For weeks I endured extreme nausea, fatigue, hair loss, and weight loss resulting from cancer treatments that were supposed to heal me. They felt like they were killing me. Each night, as I made my way to the bedroom, it was like a march of death. Would I die in the darkness of that back room, overcome by anxiety and pain?

Eventually, I stopped going to bed at all, passing the nights, and most days, lying on the couch. The floor-to-ceiling windows and the open concept living room and kitchen directly connected me to the outside world of both my front and back yards, just as the designers had envisioned. I watched snow and rain and wind and sun. Birds and squirrels and rabbits were within my view, as well as the mail carrier and utility workers and neighbors speeding along in cars on their way to work or church or the grocery. Light came into the house, turning the flat, white walls orange and pink and green and blue depending on the sky and the sun and the canopy of trees.

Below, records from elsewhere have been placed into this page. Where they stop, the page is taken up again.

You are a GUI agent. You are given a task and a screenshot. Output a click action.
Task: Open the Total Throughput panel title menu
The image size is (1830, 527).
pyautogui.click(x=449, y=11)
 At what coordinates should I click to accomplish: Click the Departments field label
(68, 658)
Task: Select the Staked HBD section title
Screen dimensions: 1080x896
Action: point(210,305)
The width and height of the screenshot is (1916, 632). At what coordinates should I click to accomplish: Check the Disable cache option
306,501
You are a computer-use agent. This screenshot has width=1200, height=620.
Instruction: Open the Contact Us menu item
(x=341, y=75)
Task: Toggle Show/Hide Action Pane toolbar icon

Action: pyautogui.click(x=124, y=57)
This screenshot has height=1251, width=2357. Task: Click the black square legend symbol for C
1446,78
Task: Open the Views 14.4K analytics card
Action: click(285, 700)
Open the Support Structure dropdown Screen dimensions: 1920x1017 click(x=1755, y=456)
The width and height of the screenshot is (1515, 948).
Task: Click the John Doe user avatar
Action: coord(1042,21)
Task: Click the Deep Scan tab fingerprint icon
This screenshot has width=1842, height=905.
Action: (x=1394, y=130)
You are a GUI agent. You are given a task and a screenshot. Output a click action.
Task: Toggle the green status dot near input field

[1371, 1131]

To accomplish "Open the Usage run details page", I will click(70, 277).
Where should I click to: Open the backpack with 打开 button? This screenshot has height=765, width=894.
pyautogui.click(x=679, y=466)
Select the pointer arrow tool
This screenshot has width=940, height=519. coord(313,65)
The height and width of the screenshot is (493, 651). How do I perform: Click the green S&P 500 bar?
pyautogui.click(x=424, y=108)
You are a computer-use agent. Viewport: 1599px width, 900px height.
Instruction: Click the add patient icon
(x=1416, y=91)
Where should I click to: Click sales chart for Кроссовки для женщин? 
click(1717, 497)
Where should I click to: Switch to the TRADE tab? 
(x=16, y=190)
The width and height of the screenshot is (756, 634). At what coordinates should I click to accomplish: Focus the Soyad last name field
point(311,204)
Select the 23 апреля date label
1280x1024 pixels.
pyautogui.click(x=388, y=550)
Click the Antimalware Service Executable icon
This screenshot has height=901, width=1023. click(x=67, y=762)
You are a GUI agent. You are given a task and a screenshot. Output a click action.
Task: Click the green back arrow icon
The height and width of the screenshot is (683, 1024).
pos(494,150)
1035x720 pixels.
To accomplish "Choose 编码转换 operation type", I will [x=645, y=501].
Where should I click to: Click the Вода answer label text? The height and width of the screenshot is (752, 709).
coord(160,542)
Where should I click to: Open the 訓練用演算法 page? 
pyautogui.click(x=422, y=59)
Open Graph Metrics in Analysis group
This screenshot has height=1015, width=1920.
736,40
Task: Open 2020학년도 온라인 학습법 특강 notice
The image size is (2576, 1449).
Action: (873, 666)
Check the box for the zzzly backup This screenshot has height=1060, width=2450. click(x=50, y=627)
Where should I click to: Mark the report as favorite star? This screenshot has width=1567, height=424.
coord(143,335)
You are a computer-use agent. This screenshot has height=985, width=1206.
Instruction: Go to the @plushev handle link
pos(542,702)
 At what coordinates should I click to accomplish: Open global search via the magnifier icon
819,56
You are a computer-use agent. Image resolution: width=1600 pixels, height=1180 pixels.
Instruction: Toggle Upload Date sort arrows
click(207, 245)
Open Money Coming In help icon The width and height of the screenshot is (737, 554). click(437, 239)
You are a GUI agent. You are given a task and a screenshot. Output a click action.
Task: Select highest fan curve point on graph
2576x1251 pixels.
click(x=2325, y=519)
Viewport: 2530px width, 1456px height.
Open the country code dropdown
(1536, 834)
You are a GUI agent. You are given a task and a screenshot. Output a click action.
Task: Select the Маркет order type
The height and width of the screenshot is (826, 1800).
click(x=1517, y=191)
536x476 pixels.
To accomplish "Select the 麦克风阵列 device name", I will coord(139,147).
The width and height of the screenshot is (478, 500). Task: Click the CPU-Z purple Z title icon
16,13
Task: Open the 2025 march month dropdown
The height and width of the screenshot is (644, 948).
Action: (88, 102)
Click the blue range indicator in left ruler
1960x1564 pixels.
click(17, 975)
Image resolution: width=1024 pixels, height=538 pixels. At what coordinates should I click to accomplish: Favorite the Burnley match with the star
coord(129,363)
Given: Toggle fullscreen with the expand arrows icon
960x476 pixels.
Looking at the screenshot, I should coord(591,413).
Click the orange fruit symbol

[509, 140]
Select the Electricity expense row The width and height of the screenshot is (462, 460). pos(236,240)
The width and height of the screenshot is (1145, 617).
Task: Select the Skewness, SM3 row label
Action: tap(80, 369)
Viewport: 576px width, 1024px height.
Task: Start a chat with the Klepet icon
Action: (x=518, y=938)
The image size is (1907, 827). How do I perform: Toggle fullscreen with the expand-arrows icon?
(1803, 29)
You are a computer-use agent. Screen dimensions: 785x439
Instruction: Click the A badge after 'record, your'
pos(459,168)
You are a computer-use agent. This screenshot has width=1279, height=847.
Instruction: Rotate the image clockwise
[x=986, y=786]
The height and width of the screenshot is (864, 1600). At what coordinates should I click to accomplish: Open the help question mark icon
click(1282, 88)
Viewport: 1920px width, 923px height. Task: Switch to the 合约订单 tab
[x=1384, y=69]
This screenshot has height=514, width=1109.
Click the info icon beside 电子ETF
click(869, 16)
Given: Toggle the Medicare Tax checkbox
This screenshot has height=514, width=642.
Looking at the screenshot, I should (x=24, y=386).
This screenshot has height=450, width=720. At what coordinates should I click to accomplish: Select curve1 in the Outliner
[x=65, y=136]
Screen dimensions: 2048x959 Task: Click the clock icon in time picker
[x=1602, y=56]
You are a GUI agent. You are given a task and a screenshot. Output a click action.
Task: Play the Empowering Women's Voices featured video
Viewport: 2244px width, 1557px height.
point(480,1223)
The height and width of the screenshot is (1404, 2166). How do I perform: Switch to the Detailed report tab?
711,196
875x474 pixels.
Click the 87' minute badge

During my years in the house, the city caught up with my suburban neighborhood. Many of the other mid-century modern homes up and down the street are on the auction block. Vacant for years, they will likely be razed and converted to apartments or town homes or worse: cheap, prefab neighborhoods. I had to sell my own home last year after moving in with my new husband an hour from the city.

The mid-century designers never expected their post-war homes to be temporary dwellings, replaced cheaply in just a few decades. But they also could not have pictured that the light of those floor-to-ceiling windows and the open-concept floor plan would nurse a woman back to health from cancer. Light shining through the sliding glass gave birth to hope, and the sturdiness of the limestone reminded me again and again that though time changes things—cities grow, neighborhoods fall, bodies age—what remains makes us strong.